5. Kitchen Band. Allow your little ones to explore their musical side with your pots or a plastic container, recommends Porter. They can use their hands or a spoon to create their own rhythms. Your baby will start to learn basic math skills by playing around with simple rhythm activities. Developmental Targets: Cognitive, Social/Language and Gross Motor. 8 months and up.

6. Hiding Fun. Initiate simple hide and seek games with your baby by going under blankets or behind furniture, says Porter. Encourage your little one to try hiding from you as well. Developmental Targets: Gross Motor, Cognitive, and Social. 6 months and up.

7. Ball Play. Porter suggests using different sized balls with different textures to teach the game of catch. Roll the ball or place it a few feet away and encourage your baby to get it. Your baby will develop hand-eye coordination as she gets the hang of the game. Developmental Targets: Fine and Gross Motor, Cognitive and Social. 8 months and up.

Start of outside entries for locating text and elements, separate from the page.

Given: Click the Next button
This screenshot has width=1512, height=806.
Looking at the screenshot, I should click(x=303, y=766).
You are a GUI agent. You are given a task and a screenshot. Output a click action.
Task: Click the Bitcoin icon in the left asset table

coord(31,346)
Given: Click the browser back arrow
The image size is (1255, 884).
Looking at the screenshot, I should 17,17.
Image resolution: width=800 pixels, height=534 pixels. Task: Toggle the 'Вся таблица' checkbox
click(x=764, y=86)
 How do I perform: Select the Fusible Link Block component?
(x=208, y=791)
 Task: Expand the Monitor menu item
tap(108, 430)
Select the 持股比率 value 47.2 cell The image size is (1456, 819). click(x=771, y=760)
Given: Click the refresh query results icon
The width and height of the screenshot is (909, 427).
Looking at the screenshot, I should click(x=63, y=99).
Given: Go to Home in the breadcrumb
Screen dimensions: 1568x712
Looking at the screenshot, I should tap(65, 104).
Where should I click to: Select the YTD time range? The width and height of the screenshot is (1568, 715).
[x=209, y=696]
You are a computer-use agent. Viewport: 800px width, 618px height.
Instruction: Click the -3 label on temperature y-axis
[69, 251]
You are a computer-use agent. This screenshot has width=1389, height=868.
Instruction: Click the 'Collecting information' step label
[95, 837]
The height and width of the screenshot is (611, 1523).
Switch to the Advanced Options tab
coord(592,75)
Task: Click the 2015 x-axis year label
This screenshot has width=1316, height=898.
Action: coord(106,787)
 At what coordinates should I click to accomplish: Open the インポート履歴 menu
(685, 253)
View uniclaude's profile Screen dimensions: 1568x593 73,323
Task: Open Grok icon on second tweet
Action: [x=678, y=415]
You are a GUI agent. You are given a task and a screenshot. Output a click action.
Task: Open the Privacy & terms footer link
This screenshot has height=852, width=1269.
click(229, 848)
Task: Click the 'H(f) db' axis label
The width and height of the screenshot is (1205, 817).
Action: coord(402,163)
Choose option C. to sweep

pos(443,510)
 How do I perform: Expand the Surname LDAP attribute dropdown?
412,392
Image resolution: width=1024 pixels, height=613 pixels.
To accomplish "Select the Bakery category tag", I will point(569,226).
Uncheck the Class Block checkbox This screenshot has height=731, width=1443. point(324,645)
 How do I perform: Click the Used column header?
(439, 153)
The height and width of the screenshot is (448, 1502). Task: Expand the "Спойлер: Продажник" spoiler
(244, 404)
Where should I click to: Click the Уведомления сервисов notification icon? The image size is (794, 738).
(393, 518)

8. Discovery Box. Turn an empty tissue box into a sensory game, suggests Bourgeois. Decorate the outside of the box and then fill it with clean fabrics that have different textures and prints. She recommends that parents encourage their baby to pull some fabric out of the box and then help baby explore it with his hands and mouth. Developmental Targets: Fine Motor, Cognitive and Social/Language. 6 months and up.

9. Movement Fun. Put favorite toys around the room for your little ones to get to any way that they like, says Shaughnessy. Feel free to get on the floor with your baby to model fun ways of moving. Developmental Targets: Gross Motor, Cognitive and Social. 9 months up.

10. Mini Monet. Make your own paint with corn starch, water and food coloring, suggests Bourgeois (see recipe in sidebar on opposite page). Encourage your little Monet to paint with her fingers or a brush. Consider also offering different textured things to paint with like sponge-shaped animals. Developmental Targets: Cognitive, Gross and Fine Motor and Social. 6 months and up.

Most importantly, focus on having fun with your baby. Engaging your child through loving and playful experiences can positively affect virtually every aspect of his development.